The problem: In the entries, find all lines that hold the word "chevron" and copy them.

-.-.-

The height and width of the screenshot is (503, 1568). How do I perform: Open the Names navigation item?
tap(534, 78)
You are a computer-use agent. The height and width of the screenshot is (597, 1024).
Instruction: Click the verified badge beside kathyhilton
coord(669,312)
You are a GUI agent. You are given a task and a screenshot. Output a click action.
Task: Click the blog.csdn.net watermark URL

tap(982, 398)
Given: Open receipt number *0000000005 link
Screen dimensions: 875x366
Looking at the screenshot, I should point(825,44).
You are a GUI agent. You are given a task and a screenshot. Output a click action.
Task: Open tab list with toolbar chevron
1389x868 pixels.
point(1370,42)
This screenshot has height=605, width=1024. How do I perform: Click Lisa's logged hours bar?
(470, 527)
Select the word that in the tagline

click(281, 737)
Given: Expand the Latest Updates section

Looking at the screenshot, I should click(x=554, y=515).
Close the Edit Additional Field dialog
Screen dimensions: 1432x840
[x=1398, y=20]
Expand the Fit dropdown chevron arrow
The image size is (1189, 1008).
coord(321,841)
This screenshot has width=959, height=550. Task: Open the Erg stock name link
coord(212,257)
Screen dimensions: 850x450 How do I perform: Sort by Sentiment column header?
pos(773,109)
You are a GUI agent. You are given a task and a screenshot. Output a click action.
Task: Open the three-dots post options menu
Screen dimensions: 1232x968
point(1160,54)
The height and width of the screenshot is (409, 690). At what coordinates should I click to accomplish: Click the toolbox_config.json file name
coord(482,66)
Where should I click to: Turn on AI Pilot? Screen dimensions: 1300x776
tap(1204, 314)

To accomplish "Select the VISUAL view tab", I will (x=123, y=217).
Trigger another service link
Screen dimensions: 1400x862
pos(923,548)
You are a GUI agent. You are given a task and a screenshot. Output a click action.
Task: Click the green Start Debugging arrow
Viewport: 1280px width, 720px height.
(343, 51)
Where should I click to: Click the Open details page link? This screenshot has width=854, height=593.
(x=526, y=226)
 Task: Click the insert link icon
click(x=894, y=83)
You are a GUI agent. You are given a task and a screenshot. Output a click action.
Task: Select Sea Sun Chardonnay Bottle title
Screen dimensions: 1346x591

-.-.-

Written answer:
Task: Open tab list with toolbar chevron
Expand the Fit dropdown chevron arrow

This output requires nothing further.